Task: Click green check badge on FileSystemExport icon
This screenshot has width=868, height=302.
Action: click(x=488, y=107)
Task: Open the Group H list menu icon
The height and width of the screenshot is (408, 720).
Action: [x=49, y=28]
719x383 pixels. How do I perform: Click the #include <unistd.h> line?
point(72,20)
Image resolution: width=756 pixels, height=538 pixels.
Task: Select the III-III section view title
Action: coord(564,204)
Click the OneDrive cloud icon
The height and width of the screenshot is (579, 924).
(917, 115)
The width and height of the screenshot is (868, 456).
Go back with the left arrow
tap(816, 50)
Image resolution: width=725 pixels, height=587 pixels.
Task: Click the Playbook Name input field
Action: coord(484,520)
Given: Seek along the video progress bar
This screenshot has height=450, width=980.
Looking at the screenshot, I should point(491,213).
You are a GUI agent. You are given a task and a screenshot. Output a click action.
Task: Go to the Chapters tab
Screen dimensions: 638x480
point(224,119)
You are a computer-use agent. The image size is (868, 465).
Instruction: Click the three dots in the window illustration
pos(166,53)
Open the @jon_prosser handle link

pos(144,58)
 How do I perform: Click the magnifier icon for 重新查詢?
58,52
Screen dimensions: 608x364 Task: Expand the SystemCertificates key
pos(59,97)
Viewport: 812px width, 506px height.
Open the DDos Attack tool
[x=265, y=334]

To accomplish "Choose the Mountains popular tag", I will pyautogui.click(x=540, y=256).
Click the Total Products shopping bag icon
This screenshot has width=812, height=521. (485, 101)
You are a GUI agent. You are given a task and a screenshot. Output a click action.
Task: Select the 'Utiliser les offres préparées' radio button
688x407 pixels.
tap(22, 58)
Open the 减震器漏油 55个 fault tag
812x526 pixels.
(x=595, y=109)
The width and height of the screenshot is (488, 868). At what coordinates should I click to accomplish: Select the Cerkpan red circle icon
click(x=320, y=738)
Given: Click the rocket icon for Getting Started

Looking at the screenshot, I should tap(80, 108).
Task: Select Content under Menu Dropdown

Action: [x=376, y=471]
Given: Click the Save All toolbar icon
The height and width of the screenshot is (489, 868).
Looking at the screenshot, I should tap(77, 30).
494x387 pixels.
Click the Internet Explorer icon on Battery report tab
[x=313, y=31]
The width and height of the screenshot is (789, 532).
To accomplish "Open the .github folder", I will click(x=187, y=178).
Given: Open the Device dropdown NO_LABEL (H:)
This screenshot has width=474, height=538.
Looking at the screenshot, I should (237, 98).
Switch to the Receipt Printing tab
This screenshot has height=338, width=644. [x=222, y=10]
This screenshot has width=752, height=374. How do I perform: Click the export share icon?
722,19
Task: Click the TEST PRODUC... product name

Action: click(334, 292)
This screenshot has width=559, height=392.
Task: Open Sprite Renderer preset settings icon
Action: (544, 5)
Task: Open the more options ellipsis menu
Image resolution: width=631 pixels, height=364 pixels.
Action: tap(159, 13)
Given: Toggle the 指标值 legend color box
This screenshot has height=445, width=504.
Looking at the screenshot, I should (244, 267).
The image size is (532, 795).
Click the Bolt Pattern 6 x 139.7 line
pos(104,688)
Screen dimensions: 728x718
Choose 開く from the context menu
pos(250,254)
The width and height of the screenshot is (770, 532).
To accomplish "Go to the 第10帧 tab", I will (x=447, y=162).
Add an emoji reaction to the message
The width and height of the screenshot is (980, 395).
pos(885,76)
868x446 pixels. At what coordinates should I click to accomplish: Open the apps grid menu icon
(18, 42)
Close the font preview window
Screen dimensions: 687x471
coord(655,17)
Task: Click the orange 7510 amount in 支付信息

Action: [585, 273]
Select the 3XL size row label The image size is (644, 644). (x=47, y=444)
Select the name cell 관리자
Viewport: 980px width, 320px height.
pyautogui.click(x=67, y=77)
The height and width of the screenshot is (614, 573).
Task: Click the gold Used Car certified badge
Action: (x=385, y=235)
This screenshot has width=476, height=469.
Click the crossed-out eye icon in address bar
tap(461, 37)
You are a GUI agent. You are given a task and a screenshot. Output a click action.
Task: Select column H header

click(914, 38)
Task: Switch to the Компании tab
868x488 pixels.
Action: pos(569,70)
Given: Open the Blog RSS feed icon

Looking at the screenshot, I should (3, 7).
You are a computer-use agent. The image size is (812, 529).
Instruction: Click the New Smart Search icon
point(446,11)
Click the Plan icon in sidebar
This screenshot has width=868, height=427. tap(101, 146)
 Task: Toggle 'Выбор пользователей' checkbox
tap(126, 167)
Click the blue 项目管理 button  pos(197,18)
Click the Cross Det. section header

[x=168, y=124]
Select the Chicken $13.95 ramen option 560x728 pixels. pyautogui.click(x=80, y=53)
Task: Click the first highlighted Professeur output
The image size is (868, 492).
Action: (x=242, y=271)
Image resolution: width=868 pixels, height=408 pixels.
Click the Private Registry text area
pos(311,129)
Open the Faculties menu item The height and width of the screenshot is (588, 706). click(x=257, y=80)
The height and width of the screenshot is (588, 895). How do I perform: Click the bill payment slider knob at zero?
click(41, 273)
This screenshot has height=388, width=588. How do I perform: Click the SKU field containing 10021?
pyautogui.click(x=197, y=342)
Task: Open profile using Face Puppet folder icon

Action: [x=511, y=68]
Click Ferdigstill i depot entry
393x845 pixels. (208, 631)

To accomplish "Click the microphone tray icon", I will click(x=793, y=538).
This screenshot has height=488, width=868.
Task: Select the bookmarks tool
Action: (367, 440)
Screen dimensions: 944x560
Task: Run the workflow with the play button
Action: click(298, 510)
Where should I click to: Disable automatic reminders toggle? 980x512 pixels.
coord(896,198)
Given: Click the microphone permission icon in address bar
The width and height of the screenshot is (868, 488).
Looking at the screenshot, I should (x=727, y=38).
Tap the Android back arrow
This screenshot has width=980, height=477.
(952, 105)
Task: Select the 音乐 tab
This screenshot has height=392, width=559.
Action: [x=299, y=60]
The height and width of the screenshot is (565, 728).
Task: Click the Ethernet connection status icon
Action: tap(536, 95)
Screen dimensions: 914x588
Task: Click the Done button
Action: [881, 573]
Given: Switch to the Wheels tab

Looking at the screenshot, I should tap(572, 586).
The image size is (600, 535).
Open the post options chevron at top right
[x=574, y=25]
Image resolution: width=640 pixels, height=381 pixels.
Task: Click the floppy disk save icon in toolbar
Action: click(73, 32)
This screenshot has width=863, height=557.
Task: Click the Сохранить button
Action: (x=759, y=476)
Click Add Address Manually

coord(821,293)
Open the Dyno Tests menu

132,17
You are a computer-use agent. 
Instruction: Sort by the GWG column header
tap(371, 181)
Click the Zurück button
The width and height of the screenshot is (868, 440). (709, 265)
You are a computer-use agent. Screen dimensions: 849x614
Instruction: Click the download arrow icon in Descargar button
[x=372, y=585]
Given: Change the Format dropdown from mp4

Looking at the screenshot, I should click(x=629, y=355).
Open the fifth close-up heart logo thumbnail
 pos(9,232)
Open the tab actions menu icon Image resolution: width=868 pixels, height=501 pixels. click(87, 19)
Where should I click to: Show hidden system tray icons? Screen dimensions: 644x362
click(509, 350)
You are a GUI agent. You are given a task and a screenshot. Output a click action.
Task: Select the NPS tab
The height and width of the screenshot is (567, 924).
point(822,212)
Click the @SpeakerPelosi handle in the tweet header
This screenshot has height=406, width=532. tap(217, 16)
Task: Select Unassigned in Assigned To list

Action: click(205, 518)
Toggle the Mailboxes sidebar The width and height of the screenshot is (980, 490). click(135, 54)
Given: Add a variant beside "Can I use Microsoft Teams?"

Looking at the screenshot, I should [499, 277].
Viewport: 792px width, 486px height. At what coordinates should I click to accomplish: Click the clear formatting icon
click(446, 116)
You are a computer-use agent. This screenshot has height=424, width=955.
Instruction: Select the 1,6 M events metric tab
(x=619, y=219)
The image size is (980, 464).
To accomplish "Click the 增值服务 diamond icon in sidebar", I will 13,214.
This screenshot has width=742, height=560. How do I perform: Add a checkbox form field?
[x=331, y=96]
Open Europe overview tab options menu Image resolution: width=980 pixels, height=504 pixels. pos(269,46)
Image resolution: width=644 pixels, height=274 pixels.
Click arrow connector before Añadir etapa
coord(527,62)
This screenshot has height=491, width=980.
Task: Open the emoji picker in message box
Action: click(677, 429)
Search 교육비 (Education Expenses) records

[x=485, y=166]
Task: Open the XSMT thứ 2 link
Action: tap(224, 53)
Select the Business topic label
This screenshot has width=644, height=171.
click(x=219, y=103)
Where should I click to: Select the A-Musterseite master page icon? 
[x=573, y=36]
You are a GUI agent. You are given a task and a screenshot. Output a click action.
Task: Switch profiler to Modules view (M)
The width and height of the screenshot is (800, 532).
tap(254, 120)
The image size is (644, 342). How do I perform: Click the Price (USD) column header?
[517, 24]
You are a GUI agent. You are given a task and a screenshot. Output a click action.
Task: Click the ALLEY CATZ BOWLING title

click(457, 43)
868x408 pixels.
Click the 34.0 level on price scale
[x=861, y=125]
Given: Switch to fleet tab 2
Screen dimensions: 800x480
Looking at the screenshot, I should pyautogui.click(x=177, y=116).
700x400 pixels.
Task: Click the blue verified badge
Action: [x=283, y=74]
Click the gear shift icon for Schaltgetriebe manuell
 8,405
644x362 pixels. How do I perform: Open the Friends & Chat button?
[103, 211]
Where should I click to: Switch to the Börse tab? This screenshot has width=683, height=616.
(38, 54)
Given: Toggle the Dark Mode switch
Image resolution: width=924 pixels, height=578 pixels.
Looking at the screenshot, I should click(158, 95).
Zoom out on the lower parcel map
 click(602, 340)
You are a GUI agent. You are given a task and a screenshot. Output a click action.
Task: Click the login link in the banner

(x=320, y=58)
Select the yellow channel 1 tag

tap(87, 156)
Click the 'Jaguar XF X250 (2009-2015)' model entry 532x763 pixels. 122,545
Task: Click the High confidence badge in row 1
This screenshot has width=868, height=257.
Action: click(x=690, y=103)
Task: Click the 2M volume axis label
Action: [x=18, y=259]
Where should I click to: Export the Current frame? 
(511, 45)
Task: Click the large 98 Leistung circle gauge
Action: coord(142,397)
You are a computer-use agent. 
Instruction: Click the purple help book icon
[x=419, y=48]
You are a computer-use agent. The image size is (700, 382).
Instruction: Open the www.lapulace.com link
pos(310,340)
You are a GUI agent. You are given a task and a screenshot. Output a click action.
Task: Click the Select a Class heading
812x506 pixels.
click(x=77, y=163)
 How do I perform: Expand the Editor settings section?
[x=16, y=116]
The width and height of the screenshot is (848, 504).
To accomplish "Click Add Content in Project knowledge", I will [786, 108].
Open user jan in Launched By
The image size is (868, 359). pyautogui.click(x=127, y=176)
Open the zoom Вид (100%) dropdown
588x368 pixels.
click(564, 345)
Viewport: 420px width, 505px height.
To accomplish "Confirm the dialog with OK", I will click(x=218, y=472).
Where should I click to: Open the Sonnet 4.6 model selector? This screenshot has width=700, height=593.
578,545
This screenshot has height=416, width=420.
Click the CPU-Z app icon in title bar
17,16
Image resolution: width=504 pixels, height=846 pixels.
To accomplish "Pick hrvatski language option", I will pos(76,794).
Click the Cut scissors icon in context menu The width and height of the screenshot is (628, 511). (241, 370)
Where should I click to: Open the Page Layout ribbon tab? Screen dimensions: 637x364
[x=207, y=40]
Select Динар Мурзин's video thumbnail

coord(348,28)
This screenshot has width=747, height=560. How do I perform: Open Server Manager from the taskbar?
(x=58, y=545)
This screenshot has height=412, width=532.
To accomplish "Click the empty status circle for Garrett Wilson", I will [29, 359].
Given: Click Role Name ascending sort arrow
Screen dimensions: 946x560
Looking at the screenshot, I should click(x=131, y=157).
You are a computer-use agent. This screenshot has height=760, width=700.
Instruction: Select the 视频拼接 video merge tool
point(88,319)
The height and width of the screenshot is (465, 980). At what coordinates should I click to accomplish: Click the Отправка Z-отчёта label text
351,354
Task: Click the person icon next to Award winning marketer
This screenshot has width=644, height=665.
====
Among the records, find each line where the word "computer" occurs, and copy it.

**FINAL ANSWER**.
You are a computer-use agent. The image size is (868, 465).
You are a computer-use agent. The image size is (812, 529).
You are a computer-use agent. 
You are a computer-use agent. Screen dimensions: 849x614
You are a computer-use agent. This screenshot has height=424, width=955.
You are a computer-use agent. 
You are a computer-use agent. The image size is (700, 382).
You are a computer-use agent. This screenshot has height=760, width=700.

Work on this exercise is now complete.